Thursday, March 16, 2023

Huge pages with Postgres & InnoDB: better perf, but a bit more work

I started to use huge pages for the benchmarks I do with Postgres and MySQL/InnoDB. It helps performance but requires a few more steps to get working and this will be another source of failures for production deployments. See here for an example of the perf improvements.
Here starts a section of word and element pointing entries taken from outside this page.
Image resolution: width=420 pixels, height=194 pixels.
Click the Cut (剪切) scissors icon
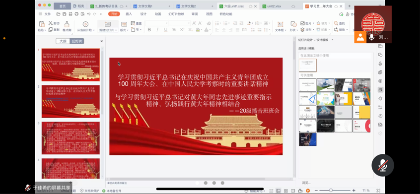point(51,23)
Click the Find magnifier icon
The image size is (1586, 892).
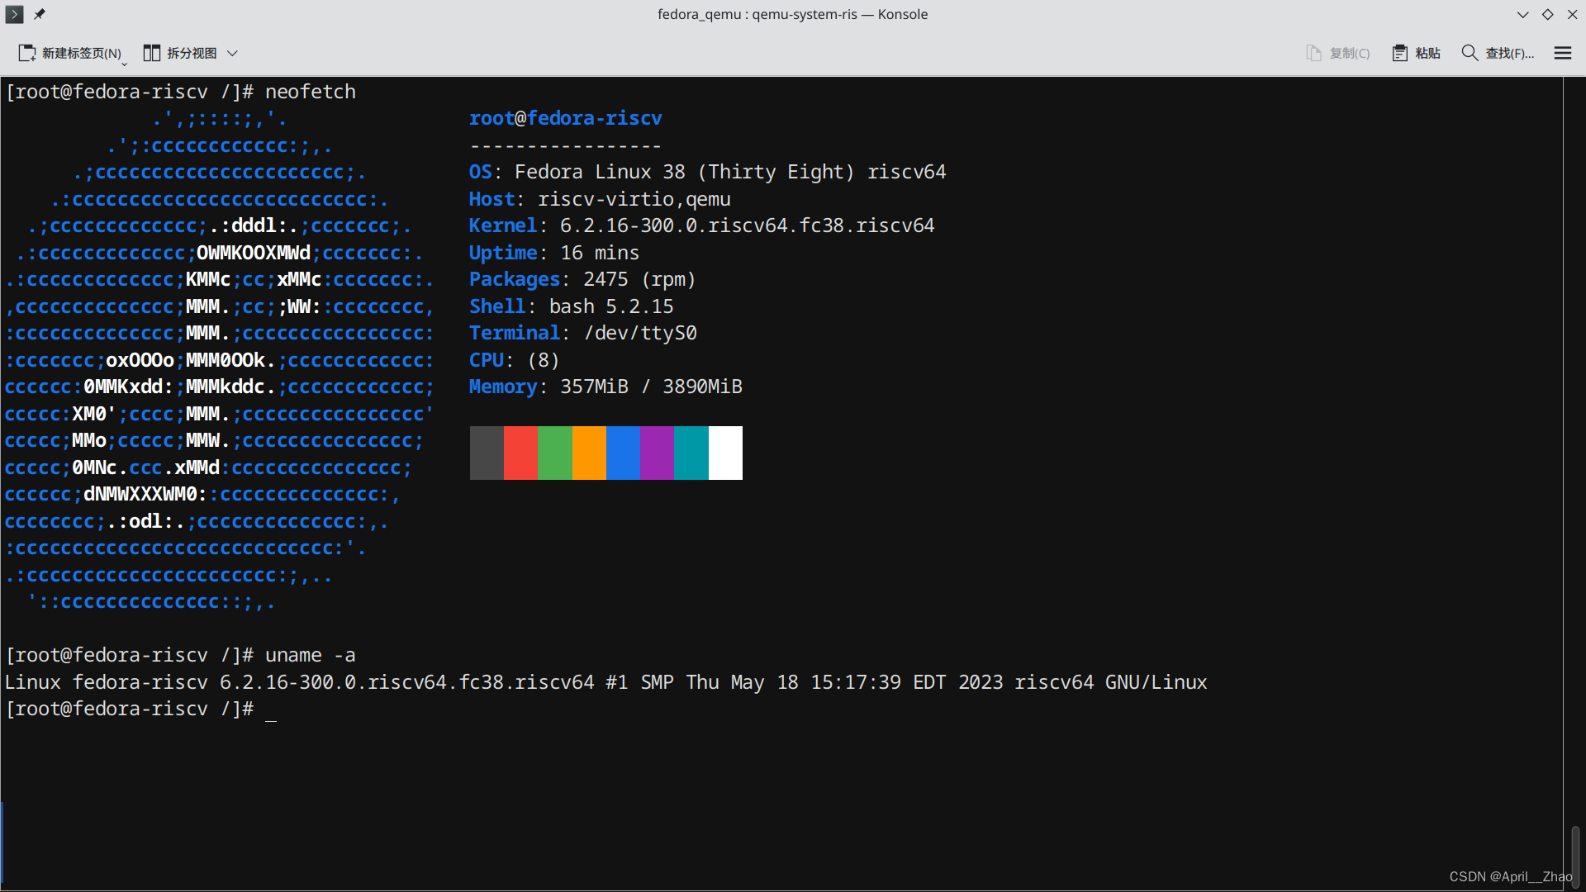coord(1470,53)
Disclaimer - I am new to this and far from an expert.

Postgres

As always, the Postgres docs are useful:

  1. Figure out how many huge pages will be needed, call this X
  2. Edit /etc/sysctl.conf with vm.nr_huge_pages=$X
  3. sudo sysctl -p
  4. Compact the Linux VM (optional, not in the PG docs)
  5. Add huge_pages=try or huge_pages=on to the Postgres configuration
  6. Start Postgres
To estimate the number of huge pages (the value for X). First figure out the value of Hugepagesize (grep Huge /proc/meminfo) and in the example below that is 2MB. Then X = sizeof(buffer pool) / Hugepagesize.

$ grep Huge /proc/meminfo

AnonHugePages:         0 kB
ShmemHugePages:        0 kB
FileHugePages:         0 kB
HugePages_Total:       0
HugePages_Free:        0
HugePages_Rsvd:        0
HugePages_Surp:        0
Hugepagesize:       2048 kB
Hugetlb:               0 kB
I suggest compacting the Linux VM because huge pages might not be available if you don't do this (I learned this from experience) and you can judge that based on the value of HugePages_Total from /proc/meminfo. After starting Postgres check /proc/meminfo again to confirm that huge pages were used. This post has more details

 My script for compacting the VM is:

sync; sync; sync

echo 3 > /proc/sys/vm/drop_caches

echo 1 > /proc/sys/vm/compact_memory

MySQL/InnoDB

The docs are here for InnoDB with huge pages although I think they need to be updated. AFAIK InnoDB always uses mmap now, while it used to use shm (shmget, shmat) prior to modern 8.0. When shm is used you need to worry about /proc/sys/vm/hugetlb_shm_group, /proc/sys/kernel/shmmax and /proc/sys/kernel/shmmall as mentioned in the InnoDB docs. I don't think those need to be updated now that InnoDB appears to always use mmap. For the 5.7 code that uses shm see here and for modern 8.0 that uses mmap see here.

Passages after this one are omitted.